##### Task inputs #####

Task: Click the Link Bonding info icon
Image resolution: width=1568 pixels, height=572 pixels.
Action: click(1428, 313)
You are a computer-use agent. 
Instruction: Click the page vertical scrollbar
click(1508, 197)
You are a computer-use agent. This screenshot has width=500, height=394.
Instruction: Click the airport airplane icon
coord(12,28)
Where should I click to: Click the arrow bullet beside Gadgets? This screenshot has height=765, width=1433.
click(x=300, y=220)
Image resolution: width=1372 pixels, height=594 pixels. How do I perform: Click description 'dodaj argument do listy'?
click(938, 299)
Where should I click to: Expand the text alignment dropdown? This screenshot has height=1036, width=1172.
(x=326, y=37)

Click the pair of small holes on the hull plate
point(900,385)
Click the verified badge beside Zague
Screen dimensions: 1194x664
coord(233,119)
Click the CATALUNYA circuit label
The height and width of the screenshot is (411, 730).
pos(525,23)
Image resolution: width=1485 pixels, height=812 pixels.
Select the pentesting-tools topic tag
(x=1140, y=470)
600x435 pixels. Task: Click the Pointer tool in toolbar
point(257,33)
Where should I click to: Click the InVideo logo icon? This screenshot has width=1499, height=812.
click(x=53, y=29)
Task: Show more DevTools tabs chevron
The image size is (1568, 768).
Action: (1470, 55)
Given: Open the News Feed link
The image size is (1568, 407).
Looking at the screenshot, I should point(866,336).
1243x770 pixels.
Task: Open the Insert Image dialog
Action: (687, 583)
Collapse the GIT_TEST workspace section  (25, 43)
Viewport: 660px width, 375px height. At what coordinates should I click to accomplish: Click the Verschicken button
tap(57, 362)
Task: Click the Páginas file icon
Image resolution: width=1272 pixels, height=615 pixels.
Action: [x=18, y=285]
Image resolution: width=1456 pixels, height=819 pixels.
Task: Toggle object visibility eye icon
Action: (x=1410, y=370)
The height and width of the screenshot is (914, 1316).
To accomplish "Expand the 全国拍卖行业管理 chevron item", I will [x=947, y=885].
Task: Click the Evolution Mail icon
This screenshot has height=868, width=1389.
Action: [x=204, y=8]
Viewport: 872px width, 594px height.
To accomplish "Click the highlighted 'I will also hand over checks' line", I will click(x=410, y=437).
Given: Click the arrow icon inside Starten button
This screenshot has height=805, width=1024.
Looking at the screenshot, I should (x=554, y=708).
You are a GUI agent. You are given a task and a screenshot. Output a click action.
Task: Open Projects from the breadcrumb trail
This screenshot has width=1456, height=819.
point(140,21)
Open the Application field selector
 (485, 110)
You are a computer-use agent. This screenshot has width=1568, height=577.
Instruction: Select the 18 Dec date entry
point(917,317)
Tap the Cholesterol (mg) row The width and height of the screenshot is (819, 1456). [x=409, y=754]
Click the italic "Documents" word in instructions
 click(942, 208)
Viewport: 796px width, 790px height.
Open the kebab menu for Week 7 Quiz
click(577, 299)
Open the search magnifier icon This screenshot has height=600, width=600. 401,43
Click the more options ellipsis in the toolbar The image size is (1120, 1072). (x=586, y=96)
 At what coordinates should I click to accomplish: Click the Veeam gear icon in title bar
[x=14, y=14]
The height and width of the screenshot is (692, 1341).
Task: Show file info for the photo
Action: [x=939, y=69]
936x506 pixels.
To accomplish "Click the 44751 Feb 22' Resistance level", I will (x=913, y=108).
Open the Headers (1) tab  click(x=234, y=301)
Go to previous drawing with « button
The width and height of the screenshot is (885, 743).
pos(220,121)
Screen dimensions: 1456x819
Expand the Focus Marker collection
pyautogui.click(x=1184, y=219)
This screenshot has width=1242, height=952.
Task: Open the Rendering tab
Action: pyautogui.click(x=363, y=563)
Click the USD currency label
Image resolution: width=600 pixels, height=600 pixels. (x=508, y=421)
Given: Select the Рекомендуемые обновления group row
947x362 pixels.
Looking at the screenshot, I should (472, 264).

#####

▸ Short problem
Recast the listing, everything from its start down to the line containing "coord(12,28)", as a two-column CSV with the headers instruction and location. Give one row for each instruction and its coordinates, with each field quoted and any line breaks replaced by spaces.

▸ Complete output
instruction,location
"Task: Click the Link Bonding info icon Image resolution: width=1568 pixels, height=572 pixels.","Action: click(1428, 313)"
"You are a computer-use agent. Instruction: Click the page vertical scrollbar","click(1508, 197)"
"You are a computer-use agent. This screenshot has width=500, height=394. Instruction: Click the airport airplane icon","coord(12,28)"